*Stored data:*
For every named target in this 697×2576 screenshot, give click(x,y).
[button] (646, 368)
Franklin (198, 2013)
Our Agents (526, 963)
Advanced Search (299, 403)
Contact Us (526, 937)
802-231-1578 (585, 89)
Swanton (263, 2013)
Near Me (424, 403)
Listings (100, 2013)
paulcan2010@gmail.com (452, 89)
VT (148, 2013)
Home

*Exercise description:* Whatever is in the entries above, write it out exactly.

*Response to the task:*
For every named target in this 697×2576 screenshot, give click(x,y).
[button] (646, 368)
Franklin (198, 2013)
Our Agents (526, 963)
Advanced Search (299, 403)
Contact Us (526, 937)
802-231-1578 (585, 89)
Swanton (263, 2013)
Near Me (424, 403)
Listings (100, 2013)
paulcan2010@gmail.com (452, 89)
VT (148, 2013)
Home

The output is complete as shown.